Une deuxième mesure, à l’article 21 ter, me laisse perplexe : elle limite la possibilité d’effectuer des tests osseux pour aider à la détermination de l’âge des jeunes étrangers isolés. Ces tests ne sont pratiqués aujourd’hui qu’en dernier recours pour déterminer l’âge d’un mineur, sur décision de l’autorité judiciaire. Mais le seul fait de considérer qu’il faut recueillir l’accord de l’intéressé rend, de fait, cette mesure inopérante.
Enfin je m’interroge sur les moyens financiers qui seront mis en oeuvre pour l’application concrète de cette loi. Je pense en particulier au financement de la formation continue que j’estime absolument nécessaire, au même titre que la formation initiale des travailleurs sociaux. Qui financera cette formation : les conseils départementaux ou les conseils régionaux ?

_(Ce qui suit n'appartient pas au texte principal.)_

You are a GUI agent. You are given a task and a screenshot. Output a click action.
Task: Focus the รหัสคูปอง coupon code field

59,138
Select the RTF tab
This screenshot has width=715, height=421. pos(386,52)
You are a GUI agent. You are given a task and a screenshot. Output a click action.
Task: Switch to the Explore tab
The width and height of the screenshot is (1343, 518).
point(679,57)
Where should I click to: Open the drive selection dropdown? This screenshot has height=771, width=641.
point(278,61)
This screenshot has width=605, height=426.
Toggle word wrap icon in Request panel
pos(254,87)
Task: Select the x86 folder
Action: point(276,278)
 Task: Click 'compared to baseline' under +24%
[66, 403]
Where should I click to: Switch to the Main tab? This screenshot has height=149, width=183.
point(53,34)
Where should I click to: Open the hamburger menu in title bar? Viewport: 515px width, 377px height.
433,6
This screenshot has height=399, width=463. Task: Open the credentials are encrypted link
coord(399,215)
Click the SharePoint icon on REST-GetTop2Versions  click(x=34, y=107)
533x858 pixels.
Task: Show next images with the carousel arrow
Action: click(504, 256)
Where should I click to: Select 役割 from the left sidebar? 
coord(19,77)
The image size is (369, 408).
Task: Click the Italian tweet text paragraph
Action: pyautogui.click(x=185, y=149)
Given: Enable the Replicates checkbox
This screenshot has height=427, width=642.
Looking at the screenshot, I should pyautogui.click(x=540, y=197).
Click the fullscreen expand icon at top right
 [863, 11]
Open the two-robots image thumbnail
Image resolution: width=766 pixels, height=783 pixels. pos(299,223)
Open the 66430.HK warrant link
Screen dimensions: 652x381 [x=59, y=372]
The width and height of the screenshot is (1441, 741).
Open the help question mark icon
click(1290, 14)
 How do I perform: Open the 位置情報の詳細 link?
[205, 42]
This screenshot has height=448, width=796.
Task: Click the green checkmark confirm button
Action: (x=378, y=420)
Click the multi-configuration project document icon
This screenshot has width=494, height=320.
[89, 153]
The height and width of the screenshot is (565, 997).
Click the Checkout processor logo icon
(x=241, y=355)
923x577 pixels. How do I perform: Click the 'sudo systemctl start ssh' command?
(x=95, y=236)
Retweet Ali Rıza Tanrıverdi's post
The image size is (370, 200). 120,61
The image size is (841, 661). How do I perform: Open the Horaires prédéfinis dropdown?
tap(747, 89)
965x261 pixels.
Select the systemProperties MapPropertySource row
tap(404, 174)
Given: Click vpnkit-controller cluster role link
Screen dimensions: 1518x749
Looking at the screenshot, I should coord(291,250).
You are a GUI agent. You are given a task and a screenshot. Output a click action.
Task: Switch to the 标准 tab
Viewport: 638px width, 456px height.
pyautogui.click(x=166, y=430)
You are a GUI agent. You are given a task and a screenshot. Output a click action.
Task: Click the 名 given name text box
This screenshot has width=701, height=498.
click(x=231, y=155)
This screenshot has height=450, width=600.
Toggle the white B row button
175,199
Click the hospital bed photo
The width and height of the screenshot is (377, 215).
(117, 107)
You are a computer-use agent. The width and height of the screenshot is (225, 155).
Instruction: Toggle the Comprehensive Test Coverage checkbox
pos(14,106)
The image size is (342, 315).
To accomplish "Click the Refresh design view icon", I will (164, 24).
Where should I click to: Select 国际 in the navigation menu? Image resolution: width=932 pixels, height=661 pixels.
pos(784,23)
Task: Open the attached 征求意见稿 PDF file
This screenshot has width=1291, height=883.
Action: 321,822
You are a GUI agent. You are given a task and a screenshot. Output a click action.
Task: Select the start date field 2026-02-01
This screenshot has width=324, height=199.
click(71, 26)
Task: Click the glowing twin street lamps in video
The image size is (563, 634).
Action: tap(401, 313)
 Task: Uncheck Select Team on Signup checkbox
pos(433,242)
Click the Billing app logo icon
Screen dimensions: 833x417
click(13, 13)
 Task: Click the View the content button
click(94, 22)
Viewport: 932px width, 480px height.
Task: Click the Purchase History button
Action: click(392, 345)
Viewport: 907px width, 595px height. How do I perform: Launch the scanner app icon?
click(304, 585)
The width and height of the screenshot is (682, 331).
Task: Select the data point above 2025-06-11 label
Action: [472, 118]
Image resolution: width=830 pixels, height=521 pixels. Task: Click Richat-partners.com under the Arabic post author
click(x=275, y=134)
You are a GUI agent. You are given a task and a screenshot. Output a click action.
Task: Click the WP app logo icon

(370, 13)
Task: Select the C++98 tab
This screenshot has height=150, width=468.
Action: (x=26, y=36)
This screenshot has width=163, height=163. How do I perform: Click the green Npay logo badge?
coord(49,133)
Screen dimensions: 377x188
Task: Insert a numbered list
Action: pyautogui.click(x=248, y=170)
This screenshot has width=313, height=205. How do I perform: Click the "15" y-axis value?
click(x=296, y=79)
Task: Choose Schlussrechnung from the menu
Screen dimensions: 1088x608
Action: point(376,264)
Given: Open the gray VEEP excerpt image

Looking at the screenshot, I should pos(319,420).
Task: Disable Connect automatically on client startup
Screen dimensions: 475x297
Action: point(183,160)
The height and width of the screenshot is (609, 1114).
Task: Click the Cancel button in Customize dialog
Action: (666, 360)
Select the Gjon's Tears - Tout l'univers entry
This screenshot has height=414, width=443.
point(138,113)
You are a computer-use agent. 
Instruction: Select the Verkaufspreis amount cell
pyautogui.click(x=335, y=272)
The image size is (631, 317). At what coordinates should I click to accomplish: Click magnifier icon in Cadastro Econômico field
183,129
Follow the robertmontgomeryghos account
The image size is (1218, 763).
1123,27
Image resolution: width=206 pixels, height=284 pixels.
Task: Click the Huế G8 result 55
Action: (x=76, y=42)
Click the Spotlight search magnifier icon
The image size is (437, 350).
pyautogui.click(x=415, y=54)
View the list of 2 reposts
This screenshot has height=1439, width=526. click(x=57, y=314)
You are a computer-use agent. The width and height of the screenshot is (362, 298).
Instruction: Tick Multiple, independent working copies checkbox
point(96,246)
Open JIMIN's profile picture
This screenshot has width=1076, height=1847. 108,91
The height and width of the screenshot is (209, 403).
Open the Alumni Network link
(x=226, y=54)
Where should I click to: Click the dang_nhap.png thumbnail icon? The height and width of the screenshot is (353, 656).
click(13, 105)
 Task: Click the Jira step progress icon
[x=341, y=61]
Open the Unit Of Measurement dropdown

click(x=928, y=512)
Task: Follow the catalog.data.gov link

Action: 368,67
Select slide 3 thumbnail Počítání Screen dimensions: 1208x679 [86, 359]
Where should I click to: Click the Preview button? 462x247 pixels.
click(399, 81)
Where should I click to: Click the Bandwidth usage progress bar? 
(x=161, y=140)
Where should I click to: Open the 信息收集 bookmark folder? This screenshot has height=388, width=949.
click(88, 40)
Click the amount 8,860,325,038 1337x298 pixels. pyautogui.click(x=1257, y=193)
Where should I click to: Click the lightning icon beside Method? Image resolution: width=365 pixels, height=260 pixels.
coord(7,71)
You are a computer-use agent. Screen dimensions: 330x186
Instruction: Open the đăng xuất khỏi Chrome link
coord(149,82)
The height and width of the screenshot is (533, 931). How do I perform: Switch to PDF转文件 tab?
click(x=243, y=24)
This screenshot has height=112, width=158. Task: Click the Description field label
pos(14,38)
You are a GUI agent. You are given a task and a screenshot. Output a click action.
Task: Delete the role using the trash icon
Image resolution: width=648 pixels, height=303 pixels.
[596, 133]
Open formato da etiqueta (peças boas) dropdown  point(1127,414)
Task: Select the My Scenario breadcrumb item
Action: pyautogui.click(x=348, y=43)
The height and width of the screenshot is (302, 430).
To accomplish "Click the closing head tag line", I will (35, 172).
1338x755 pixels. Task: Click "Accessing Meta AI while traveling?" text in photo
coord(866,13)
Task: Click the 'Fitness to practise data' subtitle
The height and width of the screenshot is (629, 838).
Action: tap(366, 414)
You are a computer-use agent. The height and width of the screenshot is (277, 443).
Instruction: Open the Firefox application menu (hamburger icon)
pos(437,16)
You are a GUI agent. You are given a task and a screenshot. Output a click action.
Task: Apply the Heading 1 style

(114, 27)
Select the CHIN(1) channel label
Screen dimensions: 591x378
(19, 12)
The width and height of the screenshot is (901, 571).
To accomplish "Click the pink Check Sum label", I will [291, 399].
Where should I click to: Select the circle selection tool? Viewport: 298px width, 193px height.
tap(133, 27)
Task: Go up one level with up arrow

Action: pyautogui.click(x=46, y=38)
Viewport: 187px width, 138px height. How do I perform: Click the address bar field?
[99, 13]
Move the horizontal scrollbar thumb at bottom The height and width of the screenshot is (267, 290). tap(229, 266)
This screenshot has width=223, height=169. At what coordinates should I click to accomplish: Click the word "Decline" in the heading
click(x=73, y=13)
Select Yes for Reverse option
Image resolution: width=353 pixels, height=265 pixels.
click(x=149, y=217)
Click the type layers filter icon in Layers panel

Je pense aussi, à l’instar de notre collègue tout à l’heure, aux moyens dévolus aux services de la protection maternelle et infantile.
Nous allons examiner une trentaine d’amendements en séance. Malgré les réserves que je viens d’évoquer, je m’oriente – à titre personnel – vers un vote positif, et je serai très attentive à l’application de cette loi dans mon propre département.